My daughters, born and raised in New York and Florida, began their public school education in Georgia.  After a search for the ‘best’ schools in the area, we relocated to the tony suburban community of Johns Creek.  The area boasts not only an exemplary report card for its schools but wonderful amenities – lovely parks, great dining and a robust business base.  Their elementary school feeds into the state’s most coveted public high school, which has repeatedly topped all others in attaining the highest SAT average scores.  Their elementary school is a family school with an extraordinary PTA, which hosts numerous activities throughout the year.  As a family, we have enjoyed all of the activities each year, especially the storybook night in which the teachers dressed characters from books and reenacted the stories.  Overall, you cannot have a better public school experience then what my children were fortunate to have.  However, even in an A rated school, there are problems.

Schools are not equipped to provide individually-focused lessons to address each student’s academic gaps.  The average classroom is brimming with kids and that type of attention requires serious manpower and lower teacher to student ratios.  Schools also cannot provide no academic experiences that allow children to thrive socially.  Budgets have been slashed to the point of impeding schools to offer music and art classes.  As a child, I began to thrive once I had an opportunity to participate in a wide range of sports and clubs.  I know firsthand the impact extracurricular activities play in the development of a child.
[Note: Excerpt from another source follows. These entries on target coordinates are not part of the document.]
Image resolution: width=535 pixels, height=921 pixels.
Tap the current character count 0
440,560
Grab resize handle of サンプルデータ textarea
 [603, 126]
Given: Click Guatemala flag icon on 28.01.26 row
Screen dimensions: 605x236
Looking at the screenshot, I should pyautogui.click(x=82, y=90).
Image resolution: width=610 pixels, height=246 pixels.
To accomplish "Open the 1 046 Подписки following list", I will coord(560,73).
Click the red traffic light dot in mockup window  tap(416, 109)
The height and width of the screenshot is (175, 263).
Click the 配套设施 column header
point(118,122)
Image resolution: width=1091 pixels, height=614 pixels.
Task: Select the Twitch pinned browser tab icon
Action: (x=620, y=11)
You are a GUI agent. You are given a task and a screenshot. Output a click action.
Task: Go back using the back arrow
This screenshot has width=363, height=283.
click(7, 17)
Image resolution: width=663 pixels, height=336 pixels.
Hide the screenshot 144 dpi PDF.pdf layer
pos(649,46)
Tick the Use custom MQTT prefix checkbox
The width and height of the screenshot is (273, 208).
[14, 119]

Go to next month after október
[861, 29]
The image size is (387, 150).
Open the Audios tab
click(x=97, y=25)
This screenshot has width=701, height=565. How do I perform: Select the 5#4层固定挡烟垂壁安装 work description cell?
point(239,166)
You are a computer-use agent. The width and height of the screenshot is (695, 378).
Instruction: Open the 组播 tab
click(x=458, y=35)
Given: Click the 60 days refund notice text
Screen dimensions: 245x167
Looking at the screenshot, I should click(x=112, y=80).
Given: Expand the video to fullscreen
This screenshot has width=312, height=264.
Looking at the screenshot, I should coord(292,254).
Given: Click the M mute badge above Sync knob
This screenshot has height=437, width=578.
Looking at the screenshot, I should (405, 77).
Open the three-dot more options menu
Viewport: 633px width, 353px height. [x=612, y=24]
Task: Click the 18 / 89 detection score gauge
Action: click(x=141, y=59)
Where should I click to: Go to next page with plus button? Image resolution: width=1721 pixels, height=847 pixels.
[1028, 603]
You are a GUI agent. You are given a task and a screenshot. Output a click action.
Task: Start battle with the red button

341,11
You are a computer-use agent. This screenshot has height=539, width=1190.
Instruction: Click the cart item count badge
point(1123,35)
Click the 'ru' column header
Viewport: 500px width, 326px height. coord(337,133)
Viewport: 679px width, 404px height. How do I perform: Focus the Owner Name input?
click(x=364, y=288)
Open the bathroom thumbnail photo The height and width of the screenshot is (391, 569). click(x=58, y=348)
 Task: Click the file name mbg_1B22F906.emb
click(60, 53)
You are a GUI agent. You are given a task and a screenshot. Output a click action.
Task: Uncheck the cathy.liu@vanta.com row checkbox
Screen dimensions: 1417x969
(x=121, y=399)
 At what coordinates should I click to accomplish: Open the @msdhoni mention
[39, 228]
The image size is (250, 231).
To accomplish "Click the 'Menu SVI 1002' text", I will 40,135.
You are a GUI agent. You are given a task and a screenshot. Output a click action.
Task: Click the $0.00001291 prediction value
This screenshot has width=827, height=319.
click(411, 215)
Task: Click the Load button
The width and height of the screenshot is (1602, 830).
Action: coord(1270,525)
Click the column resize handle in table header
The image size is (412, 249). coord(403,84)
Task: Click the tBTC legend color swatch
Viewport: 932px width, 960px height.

So after much teeth gnashing and palm sweating, I submitted a letter of intent to my state department alerting them of my attention to devote the next year to growing my children academically and socially.  It’s already been a wondrous experience: trips to visit the Parthenon replica in Nashville, a geocaching activity around our local neighborhood and time daily dedicated to learning the word of God.    As a family, we are grateful for the opportunity to learn and grow together.